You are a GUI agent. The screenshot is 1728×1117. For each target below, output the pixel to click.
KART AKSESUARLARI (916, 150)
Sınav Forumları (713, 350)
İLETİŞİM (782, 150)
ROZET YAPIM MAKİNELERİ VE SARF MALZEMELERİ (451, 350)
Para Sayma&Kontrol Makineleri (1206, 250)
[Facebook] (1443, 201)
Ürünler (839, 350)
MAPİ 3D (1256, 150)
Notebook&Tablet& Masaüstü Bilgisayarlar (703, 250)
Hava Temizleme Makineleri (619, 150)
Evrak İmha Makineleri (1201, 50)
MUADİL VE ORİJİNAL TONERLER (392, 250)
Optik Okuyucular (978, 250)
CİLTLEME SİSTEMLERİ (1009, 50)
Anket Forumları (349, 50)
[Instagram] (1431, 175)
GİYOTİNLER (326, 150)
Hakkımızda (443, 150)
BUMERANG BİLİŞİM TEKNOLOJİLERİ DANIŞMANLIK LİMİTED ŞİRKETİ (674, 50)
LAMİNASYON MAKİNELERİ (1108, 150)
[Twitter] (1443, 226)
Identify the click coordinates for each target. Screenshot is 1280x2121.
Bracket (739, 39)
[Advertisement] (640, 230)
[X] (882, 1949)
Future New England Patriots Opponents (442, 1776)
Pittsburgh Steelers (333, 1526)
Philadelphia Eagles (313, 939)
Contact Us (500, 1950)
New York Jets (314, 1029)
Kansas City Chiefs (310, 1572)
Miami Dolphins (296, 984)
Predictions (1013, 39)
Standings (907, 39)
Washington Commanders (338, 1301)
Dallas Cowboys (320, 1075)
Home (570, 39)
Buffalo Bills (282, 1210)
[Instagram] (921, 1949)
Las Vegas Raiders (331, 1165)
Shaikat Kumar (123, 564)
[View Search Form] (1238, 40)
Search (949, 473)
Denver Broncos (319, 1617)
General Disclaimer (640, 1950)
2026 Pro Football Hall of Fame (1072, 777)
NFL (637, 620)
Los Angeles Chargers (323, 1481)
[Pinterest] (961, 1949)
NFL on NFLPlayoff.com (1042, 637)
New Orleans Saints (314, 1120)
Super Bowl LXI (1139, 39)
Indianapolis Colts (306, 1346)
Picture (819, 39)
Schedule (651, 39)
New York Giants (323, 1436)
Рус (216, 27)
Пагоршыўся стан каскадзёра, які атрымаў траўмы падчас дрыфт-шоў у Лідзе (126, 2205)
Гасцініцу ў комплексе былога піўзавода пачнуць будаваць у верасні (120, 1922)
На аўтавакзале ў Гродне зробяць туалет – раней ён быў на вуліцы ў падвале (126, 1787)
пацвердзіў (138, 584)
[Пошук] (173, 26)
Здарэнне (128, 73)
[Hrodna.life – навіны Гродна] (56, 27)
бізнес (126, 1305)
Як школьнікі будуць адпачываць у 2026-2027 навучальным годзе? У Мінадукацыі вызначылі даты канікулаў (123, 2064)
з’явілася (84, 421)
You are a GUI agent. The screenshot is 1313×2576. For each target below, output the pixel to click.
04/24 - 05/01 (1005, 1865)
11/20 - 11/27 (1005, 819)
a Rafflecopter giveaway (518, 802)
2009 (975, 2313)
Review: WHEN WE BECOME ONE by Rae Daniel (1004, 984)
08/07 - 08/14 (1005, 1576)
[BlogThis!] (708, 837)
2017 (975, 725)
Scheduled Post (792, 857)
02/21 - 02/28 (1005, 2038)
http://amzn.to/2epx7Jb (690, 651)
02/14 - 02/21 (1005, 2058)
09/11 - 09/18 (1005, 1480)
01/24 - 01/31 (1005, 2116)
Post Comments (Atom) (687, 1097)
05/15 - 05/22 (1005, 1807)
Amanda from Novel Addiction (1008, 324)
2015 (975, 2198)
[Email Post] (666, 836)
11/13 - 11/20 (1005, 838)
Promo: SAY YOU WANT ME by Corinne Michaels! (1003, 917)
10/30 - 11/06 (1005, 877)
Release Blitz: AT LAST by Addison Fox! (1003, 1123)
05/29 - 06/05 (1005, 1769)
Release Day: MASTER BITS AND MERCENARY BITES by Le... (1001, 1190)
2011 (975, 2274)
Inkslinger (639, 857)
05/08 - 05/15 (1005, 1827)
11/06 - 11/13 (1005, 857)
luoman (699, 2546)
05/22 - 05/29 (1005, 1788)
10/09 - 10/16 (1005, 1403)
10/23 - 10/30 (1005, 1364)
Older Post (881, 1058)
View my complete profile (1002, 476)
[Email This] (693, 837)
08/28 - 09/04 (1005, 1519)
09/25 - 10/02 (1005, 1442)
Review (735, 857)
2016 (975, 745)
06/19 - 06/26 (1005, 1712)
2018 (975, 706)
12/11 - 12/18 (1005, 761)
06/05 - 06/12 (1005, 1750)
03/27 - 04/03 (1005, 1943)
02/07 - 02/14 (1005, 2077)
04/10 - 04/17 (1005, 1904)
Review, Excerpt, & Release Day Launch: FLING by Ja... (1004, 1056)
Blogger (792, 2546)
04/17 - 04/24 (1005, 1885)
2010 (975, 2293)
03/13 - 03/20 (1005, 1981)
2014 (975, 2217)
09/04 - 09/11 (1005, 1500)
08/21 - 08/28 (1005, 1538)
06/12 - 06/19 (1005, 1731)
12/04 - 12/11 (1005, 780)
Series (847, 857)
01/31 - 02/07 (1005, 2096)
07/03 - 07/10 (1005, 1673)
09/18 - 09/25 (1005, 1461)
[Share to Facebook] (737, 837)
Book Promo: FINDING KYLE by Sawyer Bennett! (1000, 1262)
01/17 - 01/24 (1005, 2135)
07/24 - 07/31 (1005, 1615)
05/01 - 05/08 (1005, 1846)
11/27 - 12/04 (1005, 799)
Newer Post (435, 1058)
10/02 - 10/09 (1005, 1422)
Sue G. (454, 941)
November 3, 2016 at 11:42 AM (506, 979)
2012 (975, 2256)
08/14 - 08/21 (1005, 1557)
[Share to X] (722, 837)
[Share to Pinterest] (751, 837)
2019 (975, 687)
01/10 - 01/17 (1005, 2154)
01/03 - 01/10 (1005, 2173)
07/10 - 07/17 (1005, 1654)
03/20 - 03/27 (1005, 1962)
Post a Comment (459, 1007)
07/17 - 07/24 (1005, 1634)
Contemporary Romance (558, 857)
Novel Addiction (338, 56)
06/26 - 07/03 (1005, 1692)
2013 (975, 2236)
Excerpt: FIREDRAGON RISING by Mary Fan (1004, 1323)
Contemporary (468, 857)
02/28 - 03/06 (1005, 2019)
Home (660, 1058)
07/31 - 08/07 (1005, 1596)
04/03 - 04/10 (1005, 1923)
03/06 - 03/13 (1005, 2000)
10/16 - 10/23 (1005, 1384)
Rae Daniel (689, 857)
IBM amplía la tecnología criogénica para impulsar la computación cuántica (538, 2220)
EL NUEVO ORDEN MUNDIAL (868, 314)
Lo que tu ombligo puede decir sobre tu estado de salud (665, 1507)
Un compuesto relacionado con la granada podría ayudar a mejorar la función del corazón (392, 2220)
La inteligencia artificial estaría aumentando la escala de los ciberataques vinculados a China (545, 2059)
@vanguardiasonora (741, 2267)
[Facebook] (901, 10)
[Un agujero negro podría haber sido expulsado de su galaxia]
───
About this task - Starting at the line above that contains "Contemporary (468, 857)", write out each line exactly until the line that contains "IBM amplía la" has been written, and stop there.

Answer to this task -
Contemporary (468, 857)
02/28 - 03/06 (1005, 2019)
Home (660, 1058)
07/31 - 08/07 (1005, 1596)
04/03 - 04/10 (1005, 1923)
03/06 - 03/13 (1005, 2000)
10/16 - 10/23 (1005, 1384)
Rae Daniel (689, 857)
IBM amplía la tecnología criogénica para impulsar la computación cuántica (538, 2220)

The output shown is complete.